Testo estratto
--- --- ---
Uccise la moglie, Casagrande torna libero

SPRESIANO. È un uomo libero. Il magistrato di sorveglianza del tribunale di Venezia ha stabilito che l’uxoricida Bruno Casagrande non è più «socialmente pericoloso». Di conseguenza, da oggi stesso, l’ormai settantaquattrenne potrà tornare alla sua vecchia vita, quella precedente al 16 dicembre 2005. Quella sera di nove anni fa Bruno Casagrande (assistito dall’avvocato Enrico Villanova, del foro di Treviso) aggredì e uccise a bottigliate in testa la moglie, Maria Luigia Breda. La donna morì, dissanguata a seguito delle profonde e violente ferite inferte dalla mano di Casagrande. Quella però, per tutti gli specialisti che hanno scandagliato la psiche dell’uomo, è preistoria. Ieri il giudice Barbara Dalla Longa ha stabilito che è venuta meno la sua pericolosità sociale.
--- --- ---
Dati mostrati
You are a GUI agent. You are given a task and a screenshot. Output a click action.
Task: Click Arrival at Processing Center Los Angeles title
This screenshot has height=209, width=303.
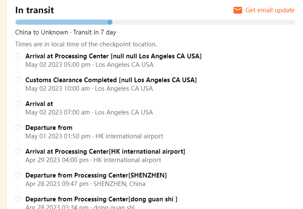coord(113,56)
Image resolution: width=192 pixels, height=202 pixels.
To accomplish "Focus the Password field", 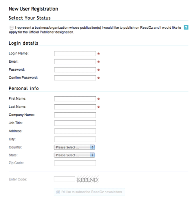I will 75,70.
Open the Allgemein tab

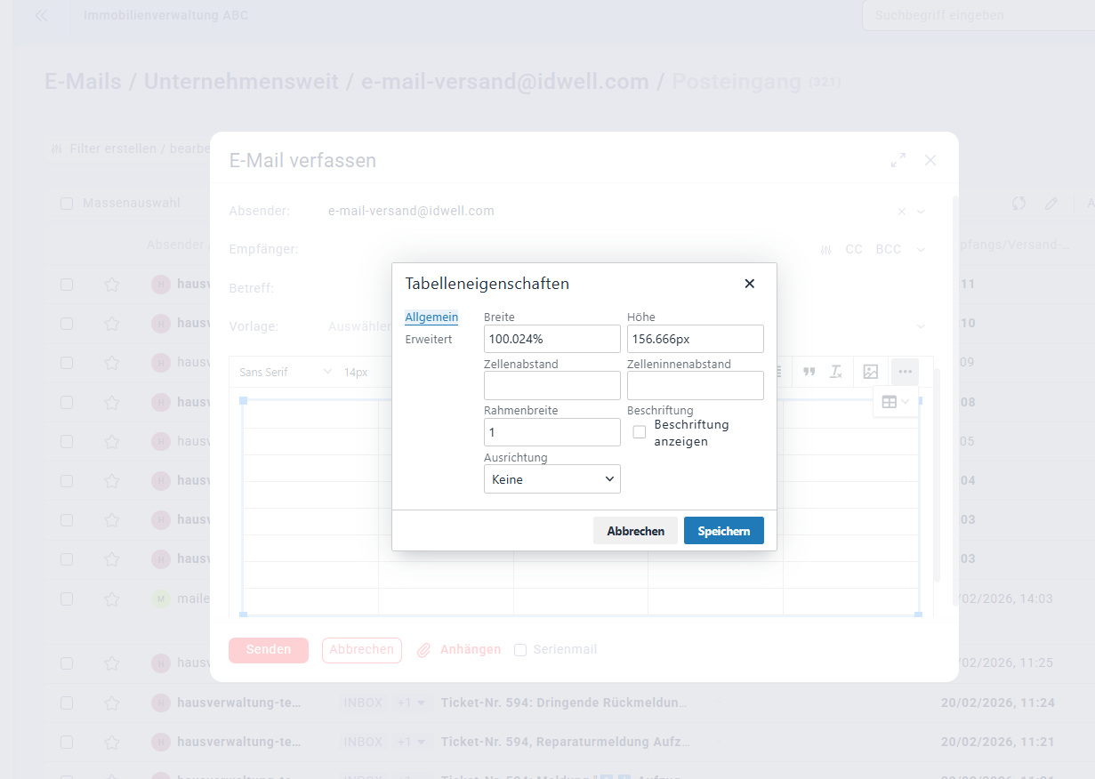(x=431, y=317)
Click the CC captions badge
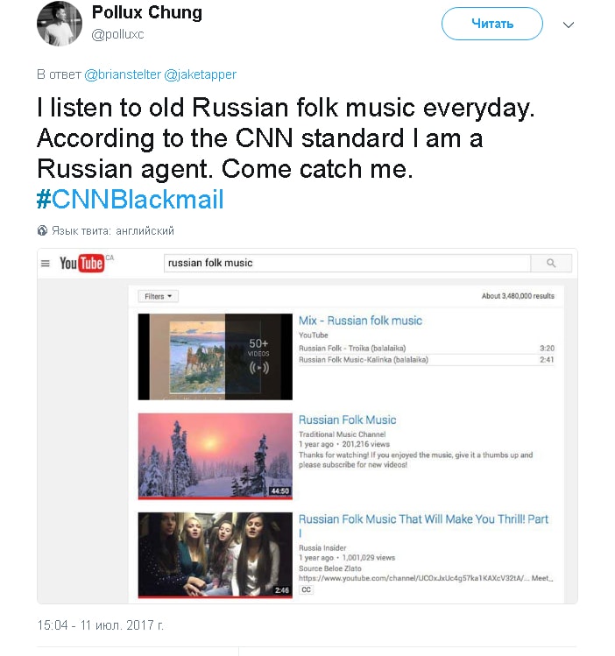615x656 pixels. pos(307,589)
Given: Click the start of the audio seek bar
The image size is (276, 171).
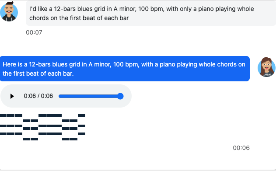Looking at the screenshot, I should point(59,96).

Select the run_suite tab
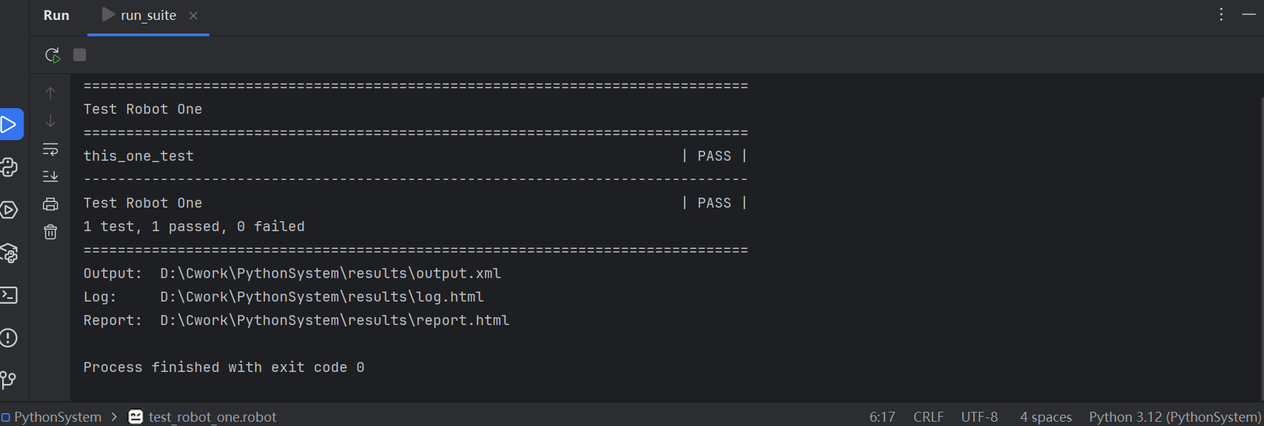[x=147, y=14]
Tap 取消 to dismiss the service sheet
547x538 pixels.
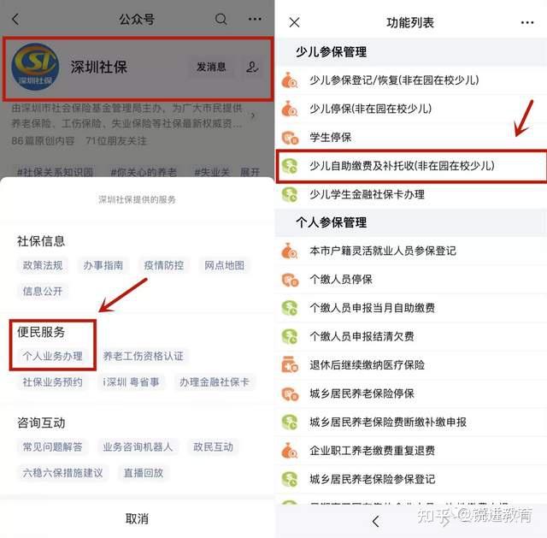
--- --- ---
Esercizi da svolgere
• a. Traduci in inglese questa frase dell'articolo su Bruno Casagrande: "Il magistrato di sorveglianza del tribunale di Venezia ha stabilito che l’uxoricida Bruno Casagrande non è più «socialmente pericoloso»."
• b. Scrivi il seguito dell'articolo su Bruno Casagrande a partire dalla sua ultima frase.

Soluzioni degli esercizi
• a. The supervisory magistrate of the Venice court ruled that the wife-killer Bruno Casagrande is no longer "socially dangerous."

• b.
Casagrande torna libero. Al momento del processo Casagrande era stato ritenuto non imputabile per totale incapacità di intendere e di volere. Ed ecco la misura di sicurezza (dieci anni di ospedale psichiatrico giudiziario), via via alleggerita negli anni, fino ad arrivare all’accoglimento in una casa Famiglia. Pochi giorni fa l’udienza di fronte al tribunale di Sorveglianza. Sul tavolo del giudice, pacchi di documentazione che descrivono un quadro completamente modificato rispetto al 2005. I carabinieri e la Questura non hanno ricevuto alcuna segnalazione su di lui, lo psichiatra ha sottolineato che Casagrande ha accettato il programma di reinserimento, prende le medicine, partecipa alla vita comunitaria e ha mantenuto rapporti con il figlio e i parenti. Sulla base delle relazioni, il giudice Della Longa ha rilevato che il settantaquattrenne non può essere considerato pericoloso in perpetuo: ha espresso la volontà di restare nella Casa famiglia nonostante la totale libertà, un’ulteriore rassicurazione della costanza delle cure.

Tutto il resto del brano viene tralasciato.